## What you are asked to do
Reprint every line of the data, keeping each character intact.
** Material shown follows **
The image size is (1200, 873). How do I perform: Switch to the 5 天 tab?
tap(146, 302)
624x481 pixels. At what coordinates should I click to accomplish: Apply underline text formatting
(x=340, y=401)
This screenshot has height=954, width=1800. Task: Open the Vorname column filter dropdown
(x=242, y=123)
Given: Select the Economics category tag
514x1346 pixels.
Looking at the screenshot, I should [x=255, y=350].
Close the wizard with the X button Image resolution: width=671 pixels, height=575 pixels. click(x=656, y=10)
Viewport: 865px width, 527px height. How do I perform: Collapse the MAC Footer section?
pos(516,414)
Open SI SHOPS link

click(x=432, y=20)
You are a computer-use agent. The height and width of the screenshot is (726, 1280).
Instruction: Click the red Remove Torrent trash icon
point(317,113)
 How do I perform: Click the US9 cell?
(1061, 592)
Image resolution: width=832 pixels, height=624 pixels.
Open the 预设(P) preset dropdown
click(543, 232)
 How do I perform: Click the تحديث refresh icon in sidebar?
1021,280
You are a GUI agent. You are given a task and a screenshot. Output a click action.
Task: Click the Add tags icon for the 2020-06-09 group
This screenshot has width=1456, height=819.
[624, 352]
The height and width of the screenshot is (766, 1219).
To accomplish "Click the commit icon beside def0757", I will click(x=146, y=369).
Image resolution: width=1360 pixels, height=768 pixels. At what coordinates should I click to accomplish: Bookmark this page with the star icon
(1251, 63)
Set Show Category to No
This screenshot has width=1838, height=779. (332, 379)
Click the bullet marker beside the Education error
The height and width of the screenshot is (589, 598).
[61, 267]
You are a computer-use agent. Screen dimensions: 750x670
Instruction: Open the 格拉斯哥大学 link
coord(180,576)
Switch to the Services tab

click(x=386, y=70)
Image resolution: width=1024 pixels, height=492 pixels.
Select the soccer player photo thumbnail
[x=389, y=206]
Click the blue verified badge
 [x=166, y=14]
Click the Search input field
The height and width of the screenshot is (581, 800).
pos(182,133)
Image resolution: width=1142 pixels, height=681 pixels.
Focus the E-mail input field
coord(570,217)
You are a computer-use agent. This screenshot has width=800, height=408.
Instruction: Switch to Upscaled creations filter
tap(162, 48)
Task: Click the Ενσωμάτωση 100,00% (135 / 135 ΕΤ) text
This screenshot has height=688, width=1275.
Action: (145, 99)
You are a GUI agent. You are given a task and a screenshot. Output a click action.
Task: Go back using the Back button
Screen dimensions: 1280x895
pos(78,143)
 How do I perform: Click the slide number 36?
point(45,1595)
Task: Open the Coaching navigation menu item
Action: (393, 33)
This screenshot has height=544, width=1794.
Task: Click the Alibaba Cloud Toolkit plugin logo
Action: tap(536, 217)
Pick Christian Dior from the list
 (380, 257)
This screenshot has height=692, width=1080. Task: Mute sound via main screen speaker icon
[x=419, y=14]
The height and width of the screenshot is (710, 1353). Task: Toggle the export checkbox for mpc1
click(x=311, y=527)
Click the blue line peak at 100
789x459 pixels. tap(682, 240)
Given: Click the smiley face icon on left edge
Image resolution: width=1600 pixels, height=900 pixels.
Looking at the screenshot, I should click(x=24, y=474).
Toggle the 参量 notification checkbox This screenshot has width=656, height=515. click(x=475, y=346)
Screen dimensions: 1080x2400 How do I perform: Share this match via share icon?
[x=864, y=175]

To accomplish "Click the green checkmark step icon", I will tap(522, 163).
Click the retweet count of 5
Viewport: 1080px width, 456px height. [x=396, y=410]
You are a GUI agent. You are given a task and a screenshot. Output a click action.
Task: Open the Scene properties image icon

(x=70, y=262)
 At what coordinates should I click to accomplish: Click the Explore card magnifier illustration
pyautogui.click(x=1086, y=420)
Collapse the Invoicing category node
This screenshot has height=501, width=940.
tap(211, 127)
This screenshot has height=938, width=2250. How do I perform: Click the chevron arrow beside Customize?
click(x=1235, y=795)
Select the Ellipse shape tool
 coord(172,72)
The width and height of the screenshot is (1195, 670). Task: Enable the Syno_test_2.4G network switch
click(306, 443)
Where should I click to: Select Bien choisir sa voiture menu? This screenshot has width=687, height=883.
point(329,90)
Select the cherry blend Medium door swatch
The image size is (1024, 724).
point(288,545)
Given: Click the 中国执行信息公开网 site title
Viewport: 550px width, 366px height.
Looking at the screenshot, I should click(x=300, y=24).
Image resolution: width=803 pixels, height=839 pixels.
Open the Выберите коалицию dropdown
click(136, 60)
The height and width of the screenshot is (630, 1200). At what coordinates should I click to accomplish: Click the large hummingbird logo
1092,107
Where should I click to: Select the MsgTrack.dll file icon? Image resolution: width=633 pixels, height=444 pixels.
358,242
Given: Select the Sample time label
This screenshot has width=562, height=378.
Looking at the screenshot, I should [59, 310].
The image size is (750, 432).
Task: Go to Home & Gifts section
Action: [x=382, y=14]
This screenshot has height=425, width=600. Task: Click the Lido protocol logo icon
** End of Material shown **
## Written answer
The image size is (1200, 873). How do I perform: Switch to the 5 天 tab?
tap(146, 302)
624x481 pixels. At what coordinates should I click to accomplish: Apply underline text formatting
(x=340, y=401)
This screenshot has height=954, width=1800. Task: Open the Vorname column filter dropdown
(x=242, y=123)
Given: Select the Economics category tag
514x1346 pixels.
Looking at the screenshot, I should [x=255, y=350].
Close the wizard with the X button Image resolution: width=671 pixels, height=575 pixels. click(x=656, y=10)
Viewport: 865px width, 527px height. How do I perform: Collapse the MAC Footer section?
pos(516,414)
Open SI SHOPS link

click(x=432, y=20)
You are a computer-use agent. The height and width of the screenshot is (726, 1280).
Instruction: Click the red Remove Torrent trash icon
point(317,113)
 How do I perform: Click the US9 cell?
(1061, 592)
Image resolution: width=832 pixels, height=624 pixels.
Open the 预设(P) preset dropdown
click(543, 232)
 How do I perform: Click the تحديث refresh icon in sidebar?
1021,280
You are a GUI agent. You are given a task and a screenshot. Output a click action.
Task: Click the Add tags icon for the 2020-06-09 group
This screenshot has width=1456, height=819.
[624, 352]
The height and width of the screenshot is (766, 1219).
To accomplish "Click the commit icon beside def0757", I will click(x=146, y=369).
Image resolution: width=1360 pixels, height=768 pixels. At what coordinates should I click to accomplish: Bookmark this page with the star icon
(1251, 63)
Set Show Category to No
This screenshot has width=1838, height=779. (332, 379)
Click the bullet marker beside the Education error
The height and width of the screenshot is (589, 598).
[61, 267]
You are a computer-use agent. Screen dimensions: 750x670
Instruction: Open the 格拉斯哥大学 link
coord(180,576)
Switch to the Services tab

click(x=386, y=70)
Image resolution: width=1024 pixels, height=492 pixels.
Select the soccer player photo thumbnail
[x=389, y=206]
Click the blue verified badge
 [x=166, y=14]
Click the Search input field
The height and width of the screenshot is (581, 800).
pos(182,133)
Image resolution: width=1142 pixels, height=681 pixels.
Focus the E-mail input field
coord(570,217)
You are a computer-use agent. This screenshot has width=800, height=408.
Instruction: Switch to Upscaled creations filter
tap(162, 48)
Task: Click the Ενσωμάτωση 100,00% (135 / 135 ΕΤ) text
This screenshot has height=688, width=1275.
Action: (145, 99)
You are a GUI agent. You are given a task and a screenshot. Output a click action.
Task: Go back using the Back button
Screen dimensions: 1280x895
pos(78,143)
 How do I perform: Click the slide number 36?
point(45,1595)
Task: Open the Coaching navigation menu item
Action: (393, 33)
This screenshot has height=544, width=1794.
Task: Click the Alibaba Cloud Toolkit plugin logo
Action: tap(536, 217)
Pick Christian Dior from the list
 (380, 257)
This screenshot has height=692, width=1080. Task: Mute sound via main screen speaker icon
[x=419, y=14]
The height and width of the screenshot is (710, 1353). Task: Toggle the export checkbox for mpc1
click(x=311, y=527)
Click the blue line peak at 100
789x459 pixels. tap(682, 240)
Given: Click the smiley face icon on left edge
Image resolution: width=1600 pixels, height=900 pixels.
Looking at the screenshot, I should click(x=24, y=474).
Toggle the 参量 notification checkbox This screenshot has width=656, height=515. click(x=475, y=346)
Screen dimensions: 1080x2400 How do I perform: Share this match via share icon?
[x=864, y=175]

To accomplish "Click the green checkmark step icon", I will tap(522, 163).
Click the retweet count of 5
Viewport: 1080px width, 456px height. [x=396, y=410]
You are a GUI agent. You are given a task and a screenshot. Output a click action.
Task: Open the Scene properties image icon

(x=70, y=262)
 At what coordinates should I click to accomplish: Click the Explore card magnifier illustration
pyautogui.click(x=1086, y=420)
Collapse the Invoicing category node
This screenshot has height=501, width=940.
tap(211, 127)
This screenshot has height=938, width=2250. How do I perform: Click the chevron arrow beside Customize?
click(x=1235, y=795)
Select the Ellipse shape tool
 coord(172,72)
The width and height of the screenshot is (1195, 670). Task: Enable the Syno_test_2.4G network switch
click(306, 443)
Where should I click to: Select Bien choisir sa voiture menu? This screenshot has width=687, height=883.
point(329,90)
Select the cherry blend Medium door swatch
The image size is (1024, 724).
point(288,545)
Given: Click the 中国执行信息公开网 site title
Viewport: 550px width, 366px height.
Looking at the screenshot, I should click(x=300, y=24).
Image resolution: width=803 pixels, height=839 pixels.
Open the Выберите коалицию dropdown
click(136, 60)
The height and width of the screenshot is (630, 1200). At what coordinates should I click to accomplish: Click the large hummingbird logo
1092,107
Where should I click to: Select the MsgTrack.dll file icon? Image resolution: width=633 pixels, height=444 pixels.
358,242
Given: Select the Sample time label
This screenshot has width=562, height=378.
Looking at the screenshot, I should [59, 310].
The image size is (750, 432).
Task: Go to Home & Gifts section
Action: [x=382, y=14]
This screenshot has height=425, width=600. Task: Click the Lido protocol logo icon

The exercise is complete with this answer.